But will RFK Jr. hurt Trump or Biden more?
To find an answer, I’ll analyze the presidential elections throughout history when there was a viable third party.
My research reveals that when a third party or independent presidential candidate challenges the two-party system when an incumbent president is on the ballot, the incumbent president wins half the time.
Third party and independent candidates do most of their damage when there isn’t an incumbent running for reelection. The party in control of the White House loses two out of three races in these “open seat” situations.
Additional research shows that independent candidates and third parties tend to pull away votes from challengers, even when those challengers are successful. Because third parties and independents split the anti-establishment vote, challengers such as Trump should worry more about third party and independent candidates — RFK Jr. most notably — than Biden during the 2024 election.
There are four cases (George H. W. Bush, Jimmy Carter, William Howard Taft and Benjamin Harrison) where an incumbent lost after facing a credible independent or third-party challenger who garnered some minimal degree of national attention.
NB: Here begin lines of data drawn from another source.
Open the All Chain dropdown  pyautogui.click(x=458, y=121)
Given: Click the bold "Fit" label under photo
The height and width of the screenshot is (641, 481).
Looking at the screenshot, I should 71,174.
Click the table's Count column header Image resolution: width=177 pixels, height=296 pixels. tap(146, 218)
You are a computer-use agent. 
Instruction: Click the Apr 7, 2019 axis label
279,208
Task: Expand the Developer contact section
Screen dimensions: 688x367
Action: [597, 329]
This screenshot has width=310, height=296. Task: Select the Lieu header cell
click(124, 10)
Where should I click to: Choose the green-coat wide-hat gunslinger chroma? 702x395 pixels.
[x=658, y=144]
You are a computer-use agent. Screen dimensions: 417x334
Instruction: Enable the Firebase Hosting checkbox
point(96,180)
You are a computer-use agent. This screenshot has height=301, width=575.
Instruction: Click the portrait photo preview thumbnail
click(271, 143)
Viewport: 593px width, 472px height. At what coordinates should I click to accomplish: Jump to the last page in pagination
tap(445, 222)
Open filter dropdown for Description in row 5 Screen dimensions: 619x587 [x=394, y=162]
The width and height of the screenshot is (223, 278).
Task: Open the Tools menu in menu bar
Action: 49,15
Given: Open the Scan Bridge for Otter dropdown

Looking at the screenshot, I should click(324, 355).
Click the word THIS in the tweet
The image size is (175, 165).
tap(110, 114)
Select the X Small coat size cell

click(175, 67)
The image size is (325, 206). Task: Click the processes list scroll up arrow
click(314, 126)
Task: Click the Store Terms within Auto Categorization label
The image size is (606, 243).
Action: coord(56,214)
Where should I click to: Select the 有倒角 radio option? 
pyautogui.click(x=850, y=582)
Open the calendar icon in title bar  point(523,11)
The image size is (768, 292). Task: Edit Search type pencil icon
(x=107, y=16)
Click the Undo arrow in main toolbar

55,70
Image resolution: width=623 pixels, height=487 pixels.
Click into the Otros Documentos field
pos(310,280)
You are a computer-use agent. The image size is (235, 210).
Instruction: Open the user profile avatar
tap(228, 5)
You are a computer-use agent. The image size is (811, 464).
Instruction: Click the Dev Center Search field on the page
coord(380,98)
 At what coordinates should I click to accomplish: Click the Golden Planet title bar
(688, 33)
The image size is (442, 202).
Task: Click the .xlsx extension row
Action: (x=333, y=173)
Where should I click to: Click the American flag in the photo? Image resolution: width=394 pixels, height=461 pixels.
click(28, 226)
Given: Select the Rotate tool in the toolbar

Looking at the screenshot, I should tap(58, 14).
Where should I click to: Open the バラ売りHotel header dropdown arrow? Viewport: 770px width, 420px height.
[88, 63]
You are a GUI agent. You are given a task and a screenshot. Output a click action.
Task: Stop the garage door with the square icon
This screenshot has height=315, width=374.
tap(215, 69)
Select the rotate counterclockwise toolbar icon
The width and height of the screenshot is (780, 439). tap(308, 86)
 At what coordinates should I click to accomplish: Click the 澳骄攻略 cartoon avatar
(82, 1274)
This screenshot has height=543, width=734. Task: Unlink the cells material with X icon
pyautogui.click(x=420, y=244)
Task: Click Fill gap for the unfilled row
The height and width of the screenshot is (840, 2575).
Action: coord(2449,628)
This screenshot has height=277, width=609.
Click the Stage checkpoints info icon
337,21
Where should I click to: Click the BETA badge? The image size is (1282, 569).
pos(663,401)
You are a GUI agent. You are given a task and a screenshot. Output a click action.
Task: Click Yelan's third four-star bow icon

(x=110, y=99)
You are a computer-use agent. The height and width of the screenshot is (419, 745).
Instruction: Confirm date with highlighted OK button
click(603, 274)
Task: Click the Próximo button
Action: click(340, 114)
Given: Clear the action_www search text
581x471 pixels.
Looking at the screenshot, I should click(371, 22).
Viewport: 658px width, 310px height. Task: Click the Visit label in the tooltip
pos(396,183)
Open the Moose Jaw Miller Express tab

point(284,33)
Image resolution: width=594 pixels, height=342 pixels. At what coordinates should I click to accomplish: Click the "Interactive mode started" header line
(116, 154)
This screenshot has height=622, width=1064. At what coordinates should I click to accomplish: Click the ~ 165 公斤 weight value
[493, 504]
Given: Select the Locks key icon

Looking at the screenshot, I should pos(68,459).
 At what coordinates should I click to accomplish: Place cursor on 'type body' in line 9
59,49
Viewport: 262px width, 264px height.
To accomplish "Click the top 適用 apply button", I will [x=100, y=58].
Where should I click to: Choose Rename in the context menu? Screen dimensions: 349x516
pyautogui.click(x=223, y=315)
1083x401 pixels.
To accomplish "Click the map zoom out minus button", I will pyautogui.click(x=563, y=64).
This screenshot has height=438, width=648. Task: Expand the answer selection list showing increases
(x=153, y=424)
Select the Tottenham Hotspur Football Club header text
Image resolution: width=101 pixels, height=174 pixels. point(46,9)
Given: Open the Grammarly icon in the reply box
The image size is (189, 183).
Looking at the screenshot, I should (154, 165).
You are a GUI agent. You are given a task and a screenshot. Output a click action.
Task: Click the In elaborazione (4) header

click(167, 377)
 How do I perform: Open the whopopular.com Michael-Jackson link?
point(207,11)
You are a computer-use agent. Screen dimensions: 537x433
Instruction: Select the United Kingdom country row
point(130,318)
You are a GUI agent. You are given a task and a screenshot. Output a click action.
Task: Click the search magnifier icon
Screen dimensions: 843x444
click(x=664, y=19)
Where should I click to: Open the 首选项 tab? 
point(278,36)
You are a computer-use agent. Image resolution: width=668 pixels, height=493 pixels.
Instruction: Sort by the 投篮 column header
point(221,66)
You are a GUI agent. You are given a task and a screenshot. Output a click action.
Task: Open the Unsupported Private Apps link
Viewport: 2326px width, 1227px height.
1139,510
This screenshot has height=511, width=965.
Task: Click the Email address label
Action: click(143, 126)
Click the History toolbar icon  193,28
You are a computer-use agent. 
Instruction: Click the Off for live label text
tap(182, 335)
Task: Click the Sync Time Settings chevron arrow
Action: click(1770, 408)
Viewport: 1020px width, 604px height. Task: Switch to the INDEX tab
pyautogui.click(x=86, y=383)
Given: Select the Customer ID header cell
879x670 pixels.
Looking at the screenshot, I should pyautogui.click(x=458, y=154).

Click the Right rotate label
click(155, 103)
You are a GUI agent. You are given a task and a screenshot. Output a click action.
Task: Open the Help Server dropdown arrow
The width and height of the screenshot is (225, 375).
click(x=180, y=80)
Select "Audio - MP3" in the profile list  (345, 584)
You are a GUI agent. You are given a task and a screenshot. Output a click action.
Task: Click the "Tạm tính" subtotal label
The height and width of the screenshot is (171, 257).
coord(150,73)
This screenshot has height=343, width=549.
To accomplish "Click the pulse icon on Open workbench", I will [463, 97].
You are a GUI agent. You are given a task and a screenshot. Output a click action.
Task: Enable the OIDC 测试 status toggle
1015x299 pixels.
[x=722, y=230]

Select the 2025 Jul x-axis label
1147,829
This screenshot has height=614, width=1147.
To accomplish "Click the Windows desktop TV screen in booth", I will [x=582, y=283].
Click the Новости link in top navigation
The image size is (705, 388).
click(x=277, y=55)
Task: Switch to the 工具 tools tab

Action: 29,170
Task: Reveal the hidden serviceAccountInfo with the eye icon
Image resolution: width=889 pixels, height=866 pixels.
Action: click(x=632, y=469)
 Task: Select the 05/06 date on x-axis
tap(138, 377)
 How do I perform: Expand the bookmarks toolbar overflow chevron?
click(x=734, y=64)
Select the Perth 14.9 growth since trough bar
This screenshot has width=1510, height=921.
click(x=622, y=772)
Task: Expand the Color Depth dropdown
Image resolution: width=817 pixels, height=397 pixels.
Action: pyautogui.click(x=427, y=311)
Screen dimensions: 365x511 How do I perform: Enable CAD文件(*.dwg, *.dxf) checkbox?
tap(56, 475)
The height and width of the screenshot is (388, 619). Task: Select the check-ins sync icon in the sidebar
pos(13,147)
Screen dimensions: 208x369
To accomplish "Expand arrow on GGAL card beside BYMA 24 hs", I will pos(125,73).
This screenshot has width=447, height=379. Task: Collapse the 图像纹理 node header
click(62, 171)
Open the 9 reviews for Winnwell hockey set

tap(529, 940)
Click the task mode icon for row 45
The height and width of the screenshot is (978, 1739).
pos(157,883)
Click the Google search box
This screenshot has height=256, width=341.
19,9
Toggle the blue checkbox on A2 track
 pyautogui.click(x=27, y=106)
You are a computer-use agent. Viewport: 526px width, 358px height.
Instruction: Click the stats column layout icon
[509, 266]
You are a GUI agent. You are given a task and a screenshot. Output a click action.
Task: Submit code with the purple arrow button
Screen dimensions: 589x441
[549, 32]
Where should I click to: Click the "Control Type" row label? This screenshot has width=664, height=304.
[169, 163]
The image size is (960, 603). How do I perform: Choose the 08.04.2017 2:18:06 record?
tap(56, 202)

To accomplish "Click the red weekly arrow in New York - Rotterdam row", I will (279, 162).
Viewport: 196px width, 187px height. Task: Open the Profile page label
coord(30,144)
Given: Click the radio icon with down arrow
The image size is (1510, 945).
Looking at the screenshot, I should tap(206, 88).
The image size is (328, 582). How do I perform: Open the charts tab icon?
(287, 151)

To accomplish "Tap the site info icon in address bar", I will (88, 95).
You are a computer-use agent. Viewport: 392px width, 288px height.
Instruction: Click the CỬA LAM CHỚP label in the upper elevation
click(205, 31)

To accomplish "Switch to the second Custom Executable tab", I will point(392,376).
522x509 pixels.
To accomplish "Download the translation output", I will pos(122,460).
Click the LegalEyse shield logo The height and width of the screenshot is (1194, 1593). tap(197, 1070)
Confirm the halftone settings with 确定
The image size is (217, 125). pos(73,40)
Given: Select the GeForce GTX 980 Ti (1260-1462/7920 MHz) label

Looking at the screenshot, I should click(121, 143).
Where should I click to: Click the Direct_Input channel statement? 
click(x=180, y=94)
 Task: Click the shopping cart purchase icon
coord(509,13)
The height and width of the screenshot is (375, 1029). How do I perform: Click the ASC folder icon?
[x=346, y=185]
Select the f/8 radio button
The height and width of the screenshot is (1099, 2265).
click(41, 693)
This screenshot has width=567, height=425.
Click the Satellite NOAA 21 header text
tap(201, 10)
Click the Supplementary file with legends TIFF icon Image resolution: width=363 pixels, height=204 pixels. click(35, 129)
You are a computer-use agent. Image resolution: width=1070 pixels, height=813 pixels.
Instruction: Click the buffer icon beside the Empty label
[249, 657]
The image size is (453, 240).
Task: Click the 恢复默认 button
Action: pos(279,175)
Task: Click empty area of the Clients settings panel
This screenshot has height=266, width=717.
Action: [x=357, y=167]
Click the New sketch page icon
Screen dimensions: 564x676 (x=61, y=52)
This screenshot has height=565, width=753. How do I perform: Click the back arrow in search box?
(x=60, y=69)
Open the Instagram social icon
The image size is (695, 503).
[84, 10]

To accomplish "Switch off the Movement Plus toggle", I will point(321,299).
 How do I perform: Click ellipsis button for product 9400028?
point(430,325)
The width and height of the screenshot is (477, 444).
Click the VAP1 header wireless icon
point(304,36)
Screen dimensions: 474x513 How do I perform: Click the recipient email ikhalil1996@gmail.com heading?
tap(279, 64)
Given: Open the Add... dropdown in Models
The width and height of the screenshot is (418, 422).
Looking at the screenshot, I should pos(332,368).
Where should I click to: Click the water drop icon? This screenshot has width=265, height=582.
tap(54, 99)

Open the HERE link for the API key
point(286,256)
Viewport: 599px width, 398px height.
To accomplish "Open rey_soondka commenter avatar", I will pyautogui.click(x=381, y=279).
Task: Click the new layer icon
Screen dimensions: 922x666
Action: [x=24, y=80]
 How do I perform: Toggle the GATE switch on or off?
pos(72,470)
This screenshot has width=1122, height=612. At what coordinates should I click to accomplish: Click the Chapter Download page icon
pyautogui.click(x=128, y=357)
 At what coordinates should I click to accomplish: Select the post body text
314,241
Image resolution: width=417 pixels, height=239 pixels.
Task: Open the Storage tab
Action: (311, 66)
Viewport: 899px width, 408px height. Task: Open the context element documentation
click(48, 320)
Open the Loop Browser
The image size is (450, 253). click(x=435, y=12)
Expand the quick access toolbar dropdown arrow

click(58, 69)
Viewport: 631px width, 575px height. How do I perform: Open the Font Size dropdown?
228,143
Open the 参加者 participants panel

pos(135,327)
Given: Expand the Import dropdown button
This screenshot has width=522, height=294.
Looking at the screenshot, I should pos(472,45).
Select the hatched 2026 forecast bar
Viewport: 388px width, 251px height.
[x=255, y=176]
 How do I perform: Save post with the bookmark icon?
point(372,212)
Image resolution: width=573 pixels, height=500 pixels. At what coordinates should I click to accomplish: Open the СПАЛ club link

There are just as many cases, four, where a president faced a third party or independent, and prevailed: Bill Clinton, Harry Truman, Calvin Coolidge, and Andrew Jackson.
Independents and third parties do the most damage in races where there is not an incumbent on the ticket.
Of those nine cases, six of those helped cause the party in power to lose the White House (2016, 2000, 1968, 1860, 1852, 1848). In only three of these scenarios did the party in power maintain control of the White House — all during the years before the modern two-party system.
But there’s an additional factor both Democrats and Republicans should consider.
My prior research shows that when third parties run presidential candidates, they tend to weaken the challenger’s performance, even when the challenger manages to win.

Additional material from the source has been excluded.